Tetapi jika tidak dimintakan pembatalan kepada Hakim, perjanjian itu
tetap mengikat pihak-pihak, walaupun diancam pembatalan sebelum lampau
waktu lima tahun (Pasasl 1454 Kitab Undang-Undang Hukum Perdata).
Syarat
ketiga dan keempat Pasal 1320 Kitab Undang-Undang Hukum Perdata disebut
syarat objektif, karena mengenai sesuatu yang menjadi objek perjanjian.
Jika syarat ini tidak dipenuhi, perjanjian batal. Kebatalan ini dapat
diketahui apabila perjanjian tidak mencapai tujuan karena salah satu
pihak tidak memenuhi kewajibannya. Kemudian diperkarakan kemuka Hakim,
dan Hakim menyatakan perjanjian batal, karena tidak memenuhi syarat
objektif.
3. Asas-Asas Perjanjian
Hukum
perjanjian mengenal beberapa asas penting, yang merupakan dasar
kehendak pihak-pihak dalam mencapai tujuan. Beberapa asas tersebut
adalah sebagai berikut ini:
a. Asas
kebebasan berkontrak. Setiap orang bebas mengadakan perjanjian apa
saja, baik yang sudah diatur atau belum diatur dalam Undang-Undang.

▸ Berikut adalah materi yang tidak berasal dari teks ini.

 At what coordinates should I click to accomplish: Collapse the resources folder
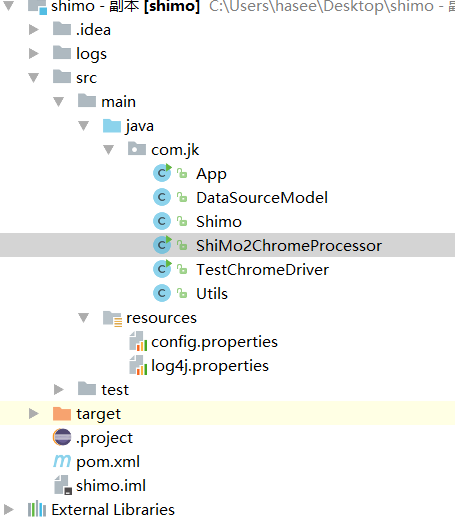[x=84, y=317]
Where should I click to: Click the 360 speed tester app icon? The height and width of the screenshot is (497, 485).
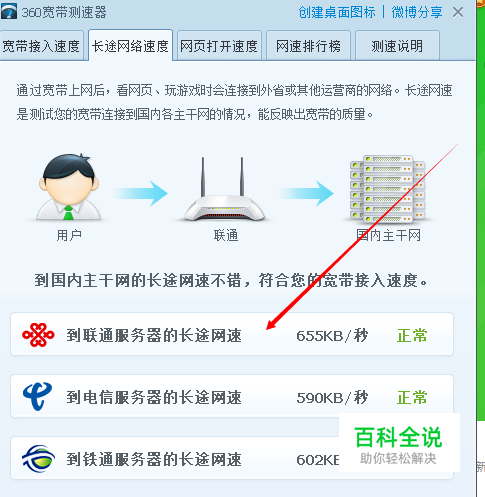(x=9, y=11)
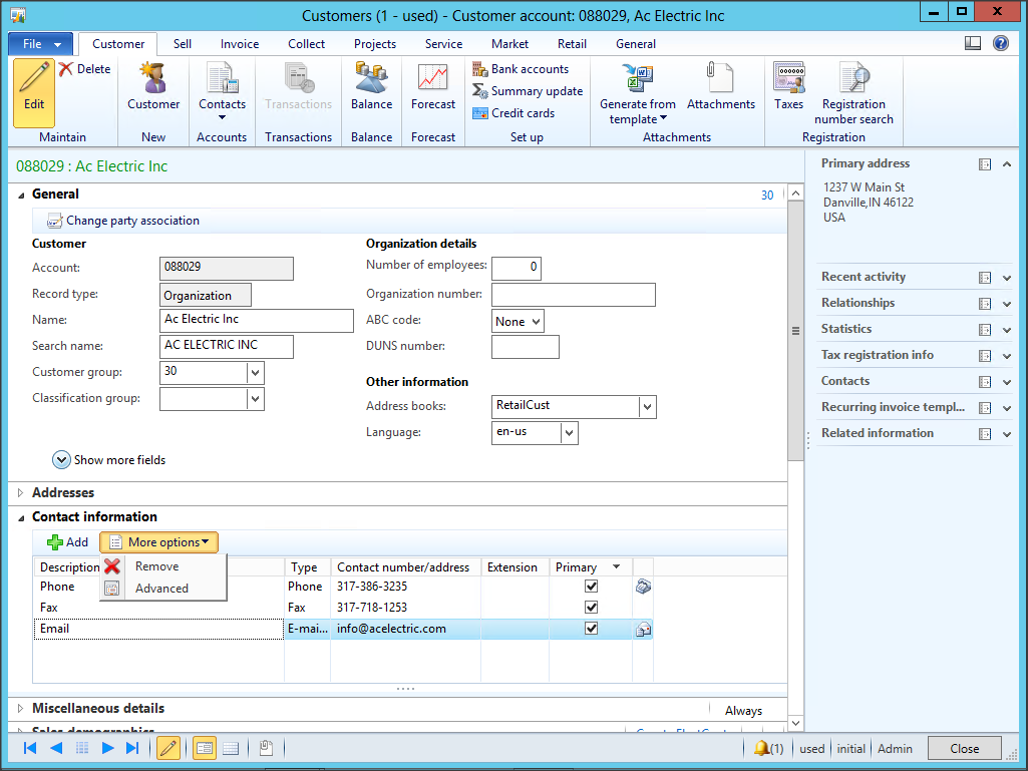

Tetapi kebebasan tersebut dibatasi oleh tiga hal yaitu tidak dilarang
oleh Undang-Undang, tidak bertentangan dengan ketertiban umum, tidak
bertentangan dengan kesusilaan.[12]
b. Asas
pelengkap. Asa ini mengandung arti bahwa ketentuan Undang-Undang boleh
tidak diikuti apabila pihak-pihak menghendaki dan membuat
ketentuan-ketentuan sendiri yang menyimpang dari ketentuan Undang-Undang
. tetapi apabila dalam perjanjian yag mereka buat tidak ditentukan
lain, maka berlakulah ketentuan Undang-Undang. Asas ini hanya mengenai
hak dan kewajiban pihak-pihak saja.[13]
c. Asas
konsensual. Asas in mengandung arti bahwa perjanjian itu tidak terjadi
saat tercapainya kata sepakat (konsensus) antara pihak-pihak mengenai
pokok perjanjian. Sejak saat itu perjanjian mengikat dan mempunyai
akibat hukum. Dari asa ini dapat disimpulkan bahwa perjanjian yang
dibuat cukup secara lisan saja. Tetapi ada perjanjian tertentu yang
dibuat secara tertulis, misalnya perjanjian perdamaian, hubah,
pertanggungan. Tujuannya ialah untuk bukti lengkap mengenai apa yang
mereka perjanjikan.[14]
d. Asas
obligator. Asas ini mengandung arti bahwa perjanjian dibuat oleh
pihak-pihak itu baru dalam taraf menimbulkan hak dan kewajiban saja,[15]
e. Asas
tidak boleh main hakim sendiri. Asas ini patut mendapat perhatian
karena apabila dalam suatu perjanjian yang telah dibuat dengan
kesepakatan bersama antara para pihak, dan kemudian ternyata tidak bisa
dipenuhi oleh salah satu pihak yang seharusnya berkewajiban melaksanakan
perjanjian sebagaimana yang telah dibuat, dengan sendirinya terjadi breach of contract
atau pelanggaran terhadap kesepakatan. Oleh karena itu, dalam keadaan
demikian, pihak yang melakukan wanprestasi harus dapat dipaksa untuk
memenuhi kewajibannya.[16]
4. Cara Membuat Perjanjian
Tidak
ada aturan baku dalam membuat sebuah perjanjian, artinya bentuk/format
dan isinya diserahkan kepada masing-masing pihak, hal ini sesuai dengan
asas kebebasan berkontrak yang terkandung dalam hukum perjanjian.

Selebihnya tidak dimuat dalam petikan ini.